* Given exercise 1 *
In the listing that follows the article, reproduce the lines starting with the line containing "Image resolution: width=654" and going on through the end of the listing, and leave the pictures out.

* Passage to read *
Both Bluehole and Epic Games had worked together in the past, but that relationship was damaged once the latter launched Fortnite's battle royale mode back in September of last year. Shortly after the mode launched, Bluehole Vice President Chang Han Kim released a statement saying that the company was "concerned that Fortnite may be replicating the experience for which PUBG is known." In the months since release, Epic Games' third-person shooter has surpassed PUBG in both player count and revenue, which has presumedly hurt relationships between the two companies further. Additionally, Epic Games has teamed up with Neowiz Games, not Bluehole, to bring Fortnite to the Korea market in the second quarter of 2018.

Related: Game Franchises That Should Just Copy Fortnite

The Korea Times reported PUBG filed an injunction with the Seoul Central District Court against Epic Games Korea for alleged copyright infringement on Friday. Details are currently scarce on the PUBG-Fortnite lawsuit, but past statements from Bluehole allude to the alleged copyright violation. "We have also noticed that Epic Games references PUBG in the promotion of Fortnite to their community and in communications with the press," wrote Chang Han Kim back in September of 2017. "This was never discussed with us and we don't feel that it's right."

* Information supplied *

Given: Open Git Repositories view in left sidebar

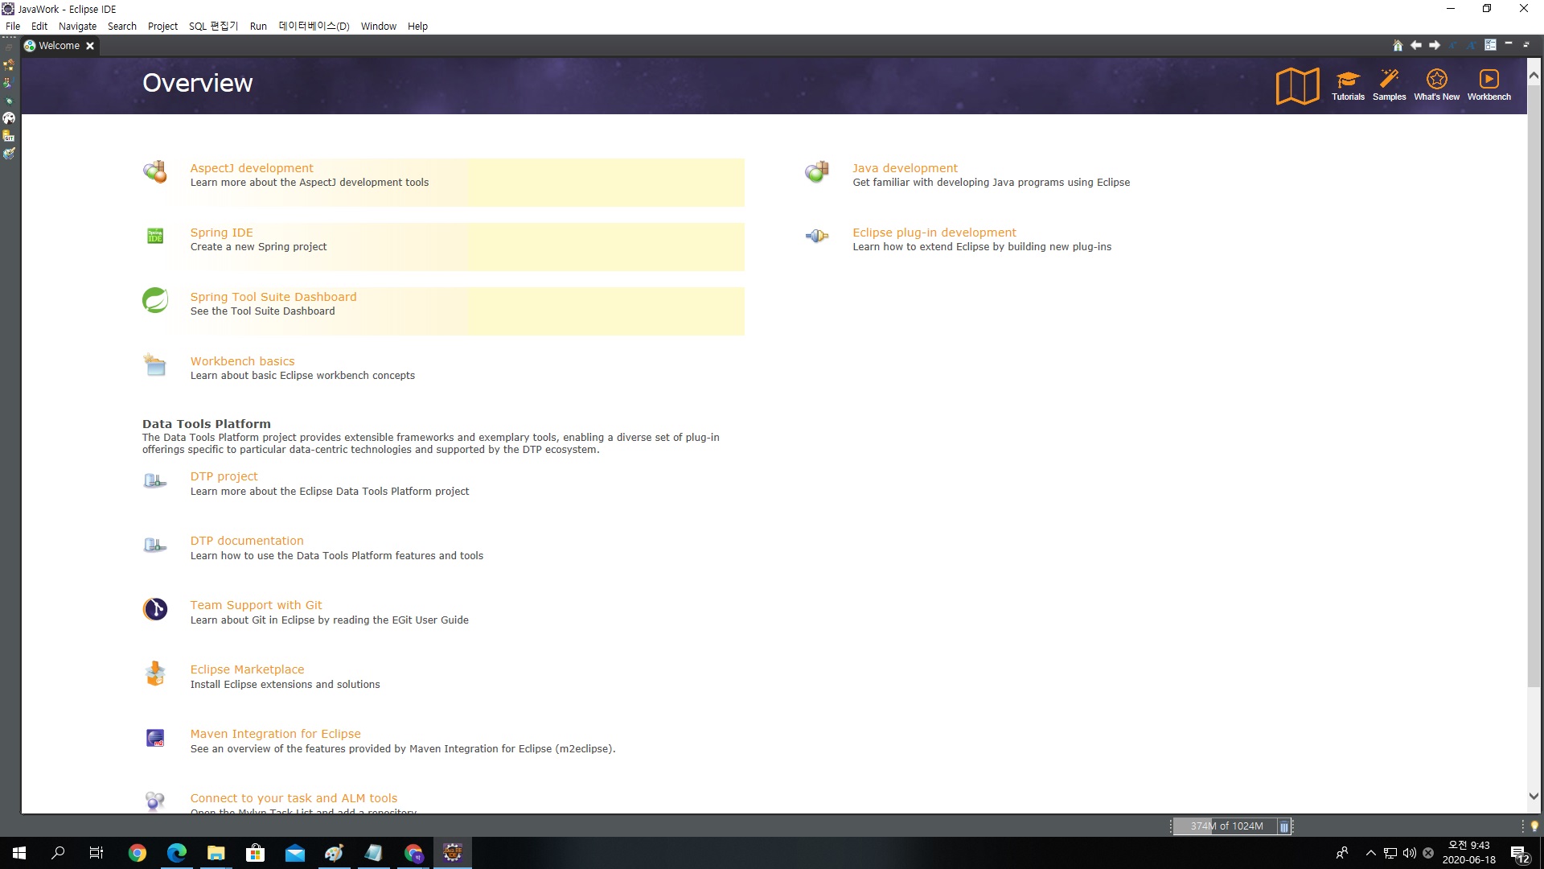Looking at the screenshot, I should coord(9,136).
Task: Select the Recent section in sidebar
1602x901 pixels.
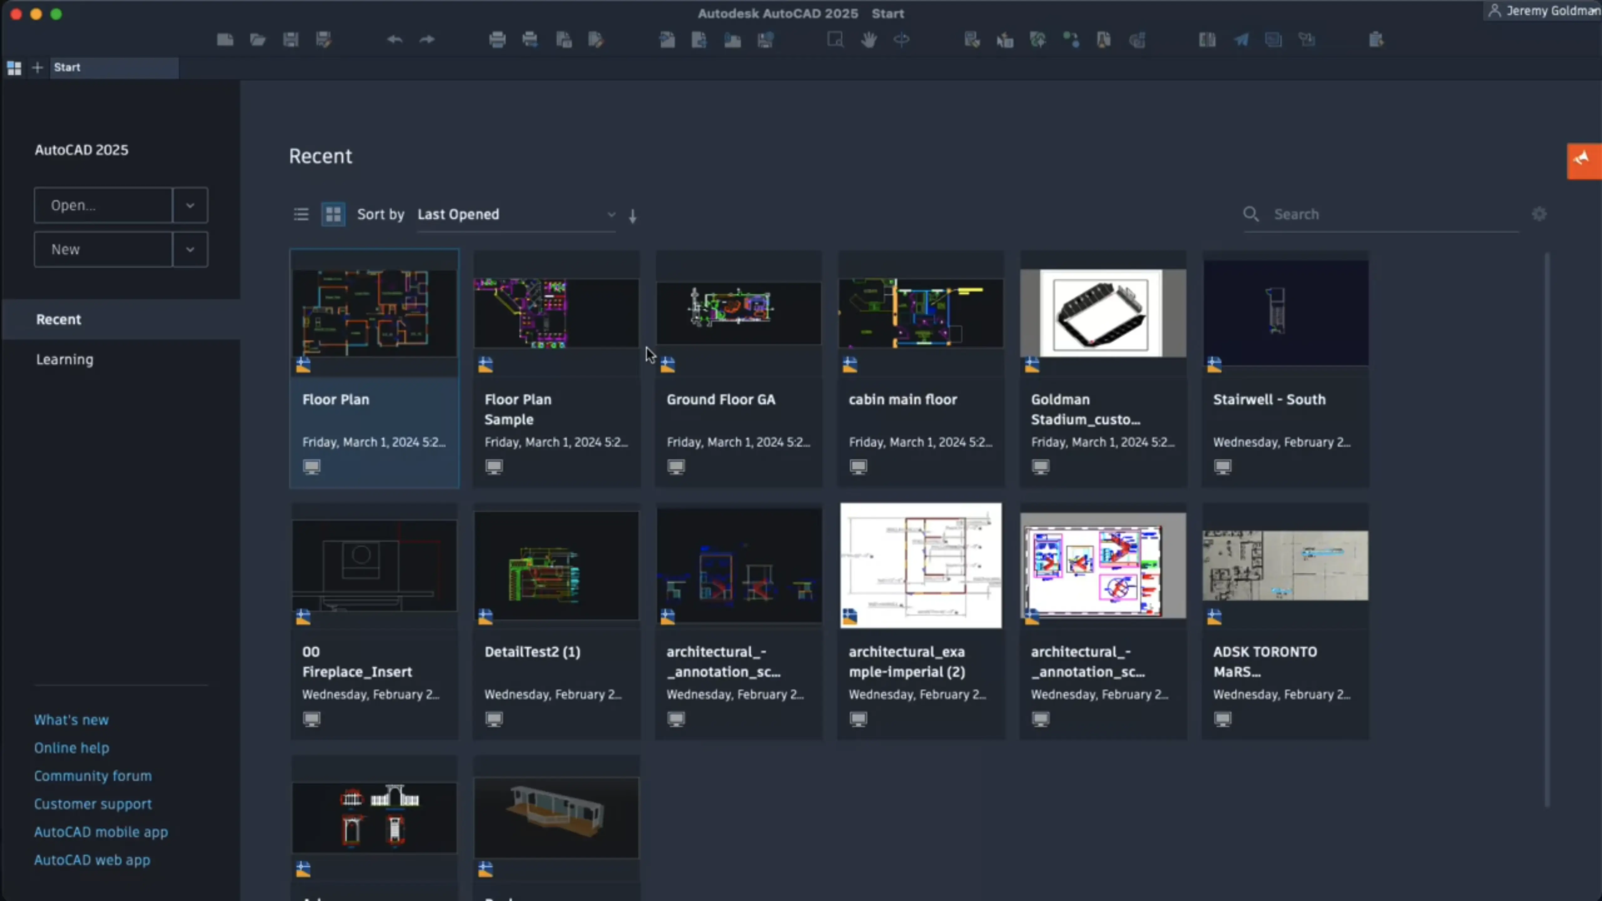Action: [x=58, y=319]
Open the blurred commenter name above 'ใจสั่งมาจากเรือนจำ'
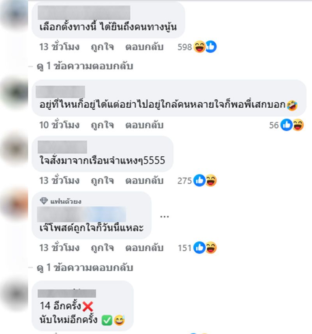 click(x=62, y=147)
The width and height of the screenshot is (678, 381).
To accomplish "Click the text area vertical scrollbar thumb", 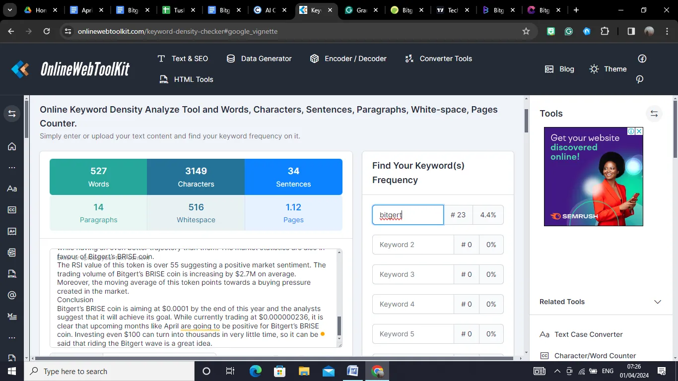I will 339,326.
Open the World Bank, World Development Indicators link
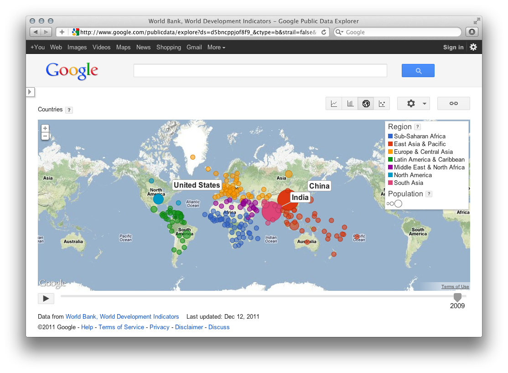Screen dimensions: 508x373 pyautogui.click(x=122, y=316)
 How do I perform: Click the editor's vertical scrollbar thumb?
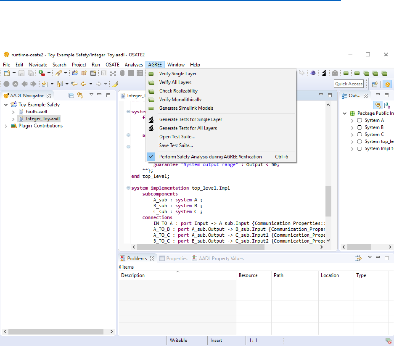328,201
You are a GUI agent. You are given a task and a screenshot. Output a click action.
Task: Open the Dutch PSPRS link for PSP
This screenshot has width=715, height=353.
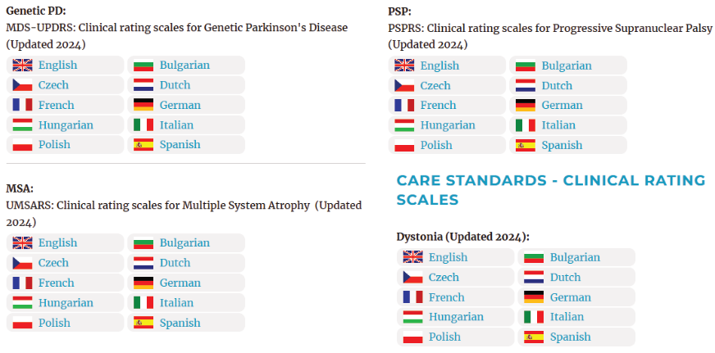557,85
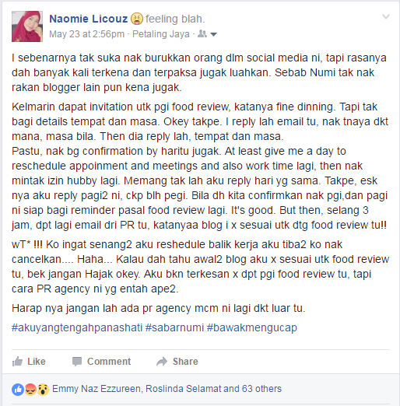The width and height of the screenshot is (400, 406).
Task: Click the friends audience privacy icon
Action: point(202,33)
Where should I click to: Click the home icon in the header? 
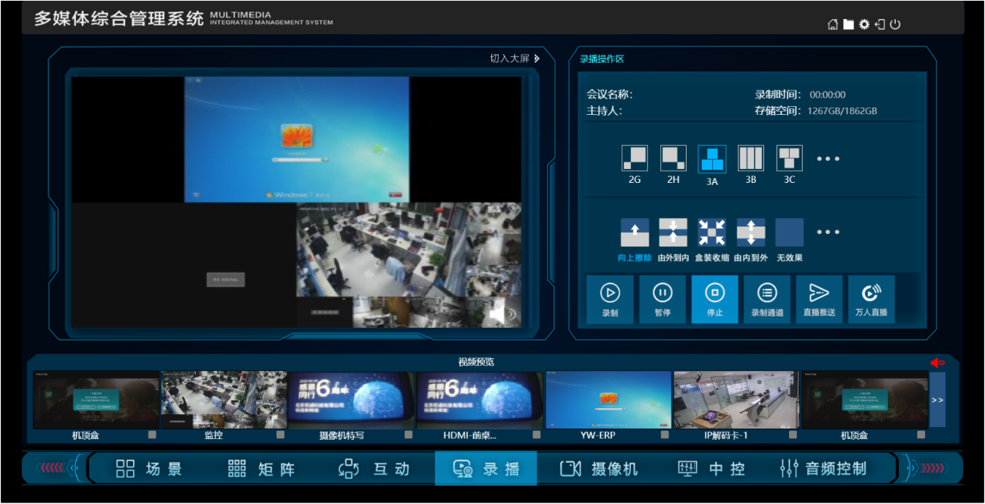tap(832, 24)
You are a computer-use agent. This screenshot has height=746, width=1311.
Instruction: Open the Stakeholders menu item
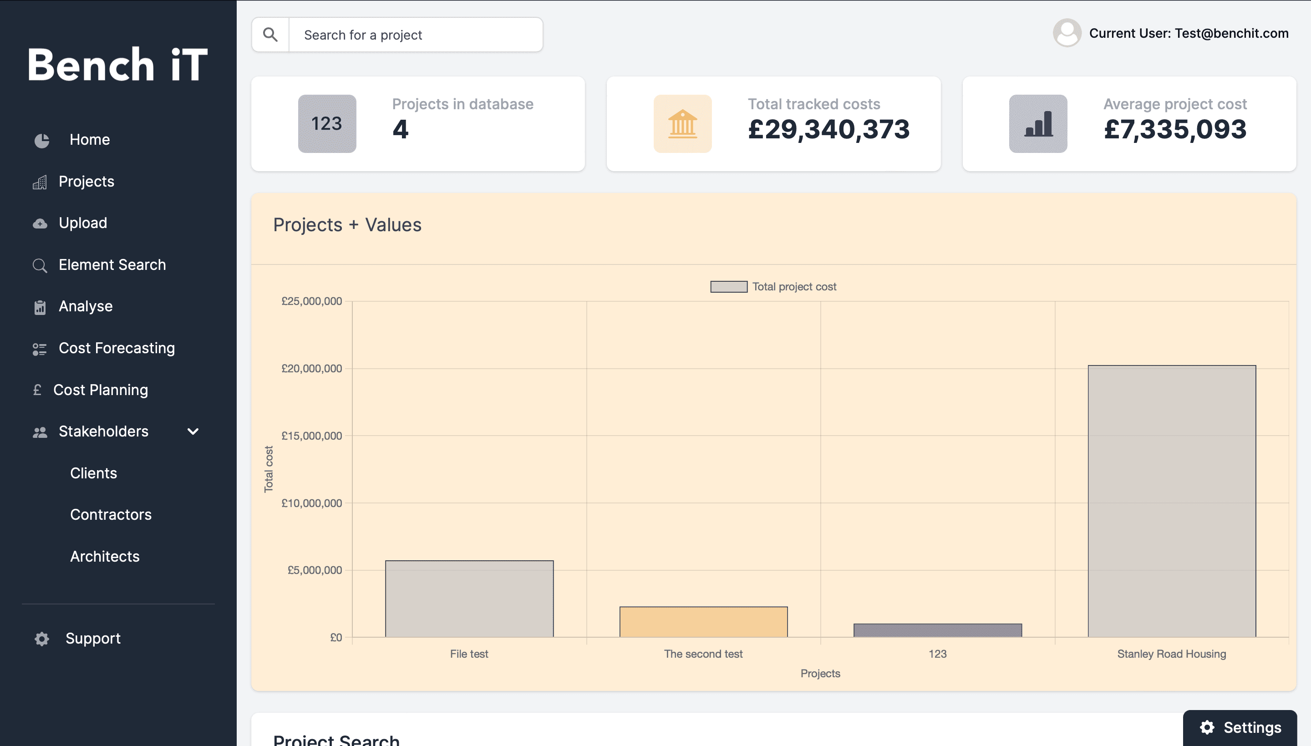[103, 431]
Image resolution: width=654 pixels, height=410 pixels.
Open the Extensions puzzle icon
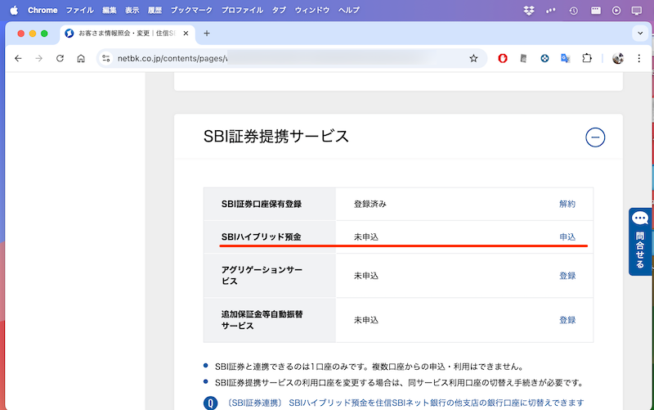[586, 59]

* Given exercise 2 *
Write out the passage of the article about the PUBG and Fortnite dispute, starting with "Both Bluehole and" and going on through "quarter of 2018.".

* Answer 1 *
Image resolution: width=654 pixels, height=410 pixels.
Open the Extensions puzzle icon
[586, 59]

* Answer 2 *
Both Bluehole and Epic Games had worked together in the past, but that relationship was damaged once the latter launched Fortnite's battle royale mode back in September of last year. Shortly after the mode launched, Bluehole Vice President Chang Han Kim released a statement saying that the company was "concerned that Fortnite may be replicating the experience for which PUBG is known." In the months since release, Epic Games' third-person shooter has surpassed PUBG in both player count and revenue, which has presumedly hurt relationships between the two companies further. Additionally, Epic Games has teamed up with Neowiz Games, not Bluehole, to bring Fortnite to the Korea market in the second quarter of 2018.